13064557_1189359104410080_3148805146143209369_o

The climate of the whole planet is changing. Temperatures in 2015 were 20% higher than the 20th century average, and July of this year was the world’s hottest month since records began. The results of global warming aren’t only expansion of deserts, melting glaciers and rising sea levels. Its increasingly destructive impacts – extreme weather, droughts, floods, crop failures and other humanitarian disasters, including wars – can now be felt by each and every one of us. Scientific consensus is that our planet is rapidly warming and human activity – particularly burning fossil fuels and clearing forests – are its primary causes. To even stand a chance to avoid catastrophic temperature rise of over 2 degrees Celsius, the target of last year’s Paris Climate Agreement, scientists argue that we must keep over 80% of known fossil fuel reserves in the ground. The fossil fuel industries, however, have other ideas.

This is why more and more people are taking the matter into their own hands and confronting the industry directly. The movement for climate justice is spreading worldwide and uses a diverse range of peaceful tactics to demand the end of fossil fuel dependence. During May 2016, people on six continents gathered for “Break Free from Fossil Fuels”, the greatest environmental civil disobedience action so far. Thousands of people tried to stop extraction in coal mines or block their transport infrastructure.

It’s happening everywhere, and Czech Republic won’t be an exception.
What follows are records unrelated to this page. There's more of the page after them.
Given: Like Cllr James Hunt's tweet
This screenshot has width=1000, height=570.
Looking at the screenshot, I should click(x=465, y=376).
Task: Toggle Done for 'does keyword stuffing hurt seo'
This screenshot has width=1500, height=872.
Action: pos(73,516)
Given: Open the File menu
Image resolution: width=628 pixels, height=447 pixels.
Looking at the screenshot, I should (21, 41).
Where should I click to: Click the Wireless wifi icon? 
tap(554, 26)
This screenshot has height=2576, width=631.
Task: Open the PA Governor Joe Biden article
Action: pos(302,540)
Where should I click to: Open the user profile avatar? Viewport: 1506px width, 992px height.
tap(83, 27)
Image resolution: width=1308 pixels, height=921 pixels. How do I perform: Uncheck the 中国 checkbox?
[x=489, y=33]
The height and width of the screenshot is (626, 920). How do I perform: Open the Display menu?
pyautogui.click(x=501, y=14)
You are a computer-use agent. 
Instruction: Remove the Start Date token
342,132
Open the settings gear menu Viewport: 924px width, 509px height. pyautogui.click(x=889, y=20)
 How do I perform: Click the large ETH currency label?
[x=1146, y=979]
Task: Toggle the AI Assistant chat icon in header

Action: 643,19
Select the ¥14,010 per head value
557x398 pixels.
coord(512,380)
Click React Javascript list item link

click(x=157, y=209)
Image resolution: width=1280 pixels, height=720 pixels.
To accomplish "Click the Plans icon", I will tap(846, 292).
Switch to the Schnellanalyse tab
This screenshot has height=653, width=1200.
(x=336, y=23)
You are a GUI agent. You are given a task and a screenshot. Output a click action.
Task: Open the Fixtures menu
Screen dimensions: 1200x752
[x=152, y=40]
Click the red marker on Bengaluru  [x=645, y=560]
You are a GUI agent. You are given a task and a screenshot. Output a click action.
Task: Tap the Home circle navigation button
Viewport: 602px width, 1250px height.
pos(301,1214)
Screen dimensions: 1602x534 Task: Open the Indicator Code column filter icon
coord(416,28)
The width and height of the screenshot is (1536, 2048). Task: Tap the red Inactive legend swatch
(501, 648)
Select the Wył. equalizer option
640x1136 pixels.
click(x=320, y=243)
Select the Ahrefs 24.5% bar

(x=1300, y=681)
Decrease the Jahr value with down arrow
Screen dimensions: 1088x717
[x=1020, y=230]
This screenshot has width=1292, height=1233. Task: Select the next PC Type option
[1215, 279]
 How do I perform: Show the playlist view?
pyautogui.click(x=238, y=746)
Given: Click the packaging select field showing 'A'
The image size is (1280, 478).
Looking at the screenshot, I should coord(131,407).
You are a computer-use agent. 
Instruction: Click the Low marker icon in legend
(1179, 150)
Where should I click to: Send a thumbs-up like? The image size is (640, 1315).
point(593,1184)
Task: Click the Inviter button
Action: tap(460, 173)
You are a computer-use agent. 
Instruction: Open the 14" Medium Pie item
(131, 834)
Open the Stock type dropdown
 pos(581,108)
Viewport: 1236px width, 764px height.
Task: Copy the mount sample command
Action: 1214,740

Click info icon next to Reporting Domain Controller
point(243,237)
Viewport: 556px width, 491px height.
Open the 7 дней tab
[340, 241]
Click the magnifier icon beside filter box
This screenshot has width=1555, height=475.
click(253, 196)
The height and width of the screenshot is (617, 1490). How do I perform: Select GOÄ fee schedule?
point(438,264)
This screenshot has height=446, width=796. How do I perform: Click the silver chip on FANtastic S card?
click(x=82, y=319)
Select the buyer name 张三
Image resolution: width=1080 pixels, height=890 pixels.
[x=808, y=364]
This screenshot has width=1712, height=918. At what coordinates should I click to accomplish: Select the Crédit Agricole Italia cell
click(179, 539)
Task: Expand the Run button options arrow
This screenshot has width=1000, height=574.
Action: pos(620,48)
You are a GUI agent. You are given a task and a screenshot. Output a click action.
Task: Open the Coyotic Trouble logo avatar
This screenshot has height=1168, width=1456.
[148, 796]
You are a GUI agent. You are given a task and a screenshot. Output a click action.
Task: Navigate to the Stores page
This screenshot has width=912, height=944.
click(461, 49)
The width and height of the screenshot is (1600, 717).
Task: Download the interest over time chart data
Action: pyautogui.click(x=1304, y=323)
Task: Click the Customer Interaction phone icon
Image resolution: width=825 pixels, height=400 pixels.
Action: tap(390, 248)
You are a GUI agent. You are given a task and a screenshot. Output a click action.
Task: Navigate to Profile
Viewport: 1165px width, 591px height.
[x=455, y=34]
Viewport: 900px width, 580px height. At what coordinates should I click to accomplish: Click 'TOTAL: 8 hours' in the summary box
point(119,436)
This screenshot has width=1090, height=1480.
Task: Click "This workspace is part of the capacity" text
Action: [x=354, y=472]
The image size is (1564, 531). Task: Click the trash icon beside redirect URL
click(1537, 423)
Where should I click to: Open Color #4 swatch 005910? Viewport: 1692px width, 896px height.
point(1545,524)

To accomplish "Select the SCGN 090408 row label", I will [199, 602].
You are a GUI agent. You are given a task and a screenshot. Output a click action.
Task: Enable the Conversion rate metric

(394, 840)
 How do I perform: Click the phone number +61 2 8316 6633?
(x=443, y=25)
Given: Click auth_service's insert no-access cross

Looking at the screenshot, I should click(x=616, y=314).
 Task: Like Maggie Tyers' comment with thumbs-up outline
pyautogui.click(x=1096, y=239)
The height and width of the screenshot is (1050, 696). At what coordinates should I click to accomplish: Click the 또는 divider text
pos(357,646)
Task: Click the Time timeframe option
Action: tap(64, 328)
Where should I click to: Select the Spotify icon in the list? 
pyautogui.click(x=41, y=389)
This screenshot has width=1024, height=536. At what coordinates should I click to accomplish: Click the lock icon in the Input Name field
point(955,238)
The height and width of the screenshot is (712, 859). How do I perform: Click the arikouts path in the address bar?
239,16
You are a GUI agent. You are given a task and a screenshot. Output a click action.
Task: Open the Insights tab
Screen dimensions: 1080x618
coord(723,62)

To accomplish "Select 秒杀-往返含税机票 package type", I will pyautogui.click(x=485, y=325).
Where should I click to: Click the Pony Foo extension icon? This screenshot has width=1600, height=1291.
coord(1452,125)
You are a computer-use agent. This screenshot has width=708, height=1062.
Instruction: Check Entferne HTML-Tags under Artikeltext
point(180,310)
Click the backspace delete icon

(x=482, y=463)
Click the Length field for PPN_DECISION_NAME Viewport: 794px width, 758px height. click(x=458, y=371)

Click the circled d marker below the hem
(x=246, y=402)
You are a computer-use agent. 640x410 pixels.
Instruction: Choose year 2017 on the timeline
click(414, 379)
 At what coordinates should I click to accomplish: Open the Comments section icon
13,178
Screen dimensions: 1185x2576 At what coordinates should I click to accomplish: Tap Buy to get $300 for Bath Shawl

Twenty-five years ago, on the 30th of October 1991, the first democratically elected government of Czech Republic dealt with a terrible relic of the Communist party regime and set territorial boundaries for the extraction of brown coal in the northern Czech Republic. This magnificent act determined clear limits where coal mining could not exceed and entered into a social contract with inhabitants of the affected regions, who until then were under constant fear of eviction from their homes as mines had been extended. Many villages have disappeared into coal mines throughout Czech Republic before.

Those boundaries served their purpose for a quarter of a century. Thanks to the courage and resolution of inhabitants of Horní Jiřetín and Litvínov, and the support from people throughout the whole Czech Republic, they resisted all efforts to break the territorial boundaries of mining, with the unfortunate exception of the Bílina mine.

Ongoing mining has never just been an issue endangering health and homes of locals. It is a problem worldwide, one of the main contributing causes of climate change and all the devastation that comes with it. It is for this reason that we, on the anniversary of when the boundary limitations were set, are going a step further:

The boundaries of mining itself are not enough.

Mining and burning of fossil fuels cannot continue all the way to 2055. The Czech Republic still continues to operate obsolete coal power plants. Every day, these dinosaurs contaminate our environment and lungs with heavy metals, particulate matter and greenhouse gasses. That said, we still export over 20% of energy produced.

Instead of the nonsensical appeasement of coal barons we see today, we should instead be pushing the red line on the map back again and end extraction as soon as possible.

Today, a clean, low-impact and realistic alternative is readily available. According to a recent study, Czech Republic can produce the vast majority of electricity it requires from renewable sources, therefore reducing emissions of greenhouse gases close to zero by the end of the first half of this century. We can close power plants in Počerady and Chvaletice right now. In fact, we should take it as an easy and realistic first step.

What matters is that we can make this first step, and nothing can excuse the inaction on the matter so far.

We therefore demand:

The end of the age of coal. We demand immediate protection of endangered villages and closure of Chvaletice and Počerady power plants as the fastest achievable steps toward complete cessation of mining and burning coal in our country.

A transition to renewable sources. We ask Czech Republic to sign up to the plan to switch to clean sources of energy, as seen with the German Energiewende, ending the dependence on dirty energy.

Justice for regions and residents affected by mining. It’s unacceptable to let most of the profits be taken away from damaged areas where the wealth was sourced, instead lining the pockets of coal barons or being swallowed by the state. We demand the government increase taxation for extraction of fossil fuels until the mines are closed forever and use the funds to develop and reimburse the region of Ústí, as well as ensure suitable jobs be given to those made redundant by mine closures.

The time has come to draw another red line and create new boundaries. Now we are the boundaries. Along with tens of thousands people on this planet, we are pushed by the seriousness of climate crisis to move from words to action.

Inspired by other brave acts of civil disobedience during the Break Free mobilisation last year, we have decided to act and to stand up to the coal industry. The age of coal is almost over. Let’s end it together.